Mr. Raney holds a J.D. from the University of Virginia School of Law, and a B.A in Psychology, and a B.J., magna cum laude, from the University of Missouri.
Jon Ritter recently left his position as the Vice President, Law & Assistant General counsel - North America at Integra LifeSciences Corporation, a publically traded medical device company, to pursue a new career as a technology entrepreneur. At Integra, Mr. Ritter advised senior management on a wide range of commercial transactions, corporate and compliance matters. He oversaw a team of 7 lawyers and was responsible for providing legal support to all of the company's selling divisions, as well as to its operations and information services groups.
Before joining Integra, Mr. Ritter was Director, Legal at Verisign, Inc., the leading online verification and authentication provider. He handled all of the company's legal issues arising in the customer life-cycle, including substantial product development work. Mr. Ritter developed the first U.S. ringtone program advising on all first impression copyright and DRM issues, and he guided the international rollout of multiple phone content product offerings.
Prior to Verisign, Inc., Mr. Ritter was a Legal Director at AT&T Latin America Corp., where he advised the CEO and other senior managers on commercial, financial corporate governance and strategic legal issues. He oversaw the in-country legal work provided to local subsidiary companies in five countries.
Before his time at AT&T Latin America Corp., Mr. Ritter was Vice President, Commercial Legal Operations at Winstar Communications, a fixed wireless service provider, and Senior Attorney at MCI Telecommunications Corporation. Prior to moving in-house, he was an associate at Arnold & Porter, in the firm's Telecommunications and Intellectual Property groups.

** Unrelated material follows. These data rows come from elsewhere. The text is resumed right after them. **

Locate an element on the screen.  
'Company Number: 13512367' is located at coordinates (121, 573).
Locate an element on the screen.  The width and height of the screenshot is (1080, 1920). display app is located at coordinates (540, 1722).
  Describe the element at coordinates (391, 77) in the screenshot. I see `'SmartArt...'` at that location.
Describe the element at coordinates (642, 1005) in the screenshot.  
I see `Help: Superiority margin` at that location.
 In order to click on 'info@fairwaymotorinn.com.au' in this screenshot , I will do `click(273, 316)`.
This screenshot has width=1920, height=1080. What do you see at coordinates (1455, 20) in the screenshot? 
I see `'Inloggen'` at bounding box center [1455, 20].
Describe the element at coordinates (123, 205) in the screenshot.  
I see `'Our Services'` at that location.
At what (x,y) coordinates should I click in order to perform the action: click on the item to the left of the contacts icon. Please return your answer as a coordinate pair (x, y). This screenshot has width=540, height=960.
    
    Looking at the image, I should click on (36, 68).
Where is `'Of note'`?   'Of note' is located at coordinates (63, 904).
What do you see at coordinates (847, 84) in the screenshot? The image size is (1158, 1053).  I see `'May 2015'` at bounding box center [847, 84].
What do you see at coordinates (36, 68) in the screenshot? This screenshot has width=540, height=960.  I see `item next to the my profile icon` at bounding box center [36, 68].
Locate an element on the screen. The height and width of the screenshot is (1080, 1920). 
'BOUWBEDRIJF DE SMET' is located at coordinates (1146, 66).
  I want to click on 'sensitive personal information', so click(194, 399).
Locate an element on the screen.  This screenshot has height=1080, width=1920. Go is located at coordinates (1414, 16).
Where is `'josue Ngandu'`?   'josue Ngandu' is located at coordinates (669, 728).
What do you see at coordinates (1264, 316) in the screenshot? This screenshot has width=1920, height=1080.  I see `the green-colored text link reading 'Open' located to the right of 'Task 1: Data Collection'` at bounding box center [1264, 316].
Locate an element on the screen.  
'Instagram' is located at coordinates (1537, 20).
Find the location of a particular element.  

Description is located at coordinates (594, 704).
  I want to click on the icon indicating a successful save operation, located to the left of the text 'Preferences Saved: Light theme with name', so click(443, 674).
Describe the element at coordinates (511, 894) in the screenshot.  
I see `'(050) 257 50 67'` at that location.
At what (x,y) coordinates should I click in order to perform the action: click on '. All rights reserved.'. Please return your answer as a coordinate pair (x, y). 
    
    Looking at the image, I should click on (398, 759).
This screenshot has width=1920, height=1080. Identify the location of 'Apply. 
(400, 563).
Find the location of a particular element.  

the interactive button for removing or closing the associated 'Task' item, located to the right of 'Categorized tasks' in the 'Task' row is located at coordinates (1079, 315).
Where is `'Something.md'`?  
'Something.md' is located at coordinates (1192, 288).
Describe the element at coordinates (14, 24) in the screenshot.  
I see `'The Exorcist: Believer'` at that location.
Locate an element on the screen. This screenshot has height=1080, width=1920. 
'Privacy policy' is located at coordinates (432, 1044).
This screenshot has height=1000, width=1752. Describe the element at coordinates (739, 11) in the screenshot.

Mr. Ritter holds a J.D. from the Stanford School of Law and a B.A., Summa Cum Laude, with distinction in Political Science from Boston University. He is a member of New Jersey In-House Counsel, and the Association of Corporate Counsel. He is the former President and Chairman of the Board for D.C. Habitat for Humanity.
Michael Wu is responsible for all legal, corporate governance, government affairs and compliance matters at Rosetta Stone Inc. He joined Rosetta Stone in 2006 and established Rosetta Stone’s corporate compliance and corporate governance functions as well as its anti-piracy and anti-fraud enforcement program. In 2009, Mr. Wu oversaw the company’s successful initial public offering on the New York Stock Exchange.
Before joining Rosetta Stone, Mr. Wu was general counsel at Montreal-based Teleglobe International Holdings Ltd. In 2004, Mr. Wu led Teleglobe’s acquisition of voice over IP provider, ITXC Corp., and the listing of the combined company on NASDAQ.
Prior to Teleglobe, Mr. Wu was a senior attorney in the Hong Kong and Reston, Virginia offices of Global One, the international joint venture between Sprint, Deutsche Telekom and France Telecom. He was also associated with a predecessor firm of Bingham McCutchen LLP in Washington, D.C. and Baker Botts LLP in Houston, Texas, focusing on corporate transactions.
Mr. Wu holds a J.D. from the University of Virginia School of Law and a B.A. in political science from Emory University. He is fluent in English and Mandarin Chinese. He is a member of the Association of Corporate Counsel and Northern Virginia Technology Council General Counsel Committee. He serves on the boards of the Business Software Alliance and the Washington Metropolitan Area Corporate Counsel Association.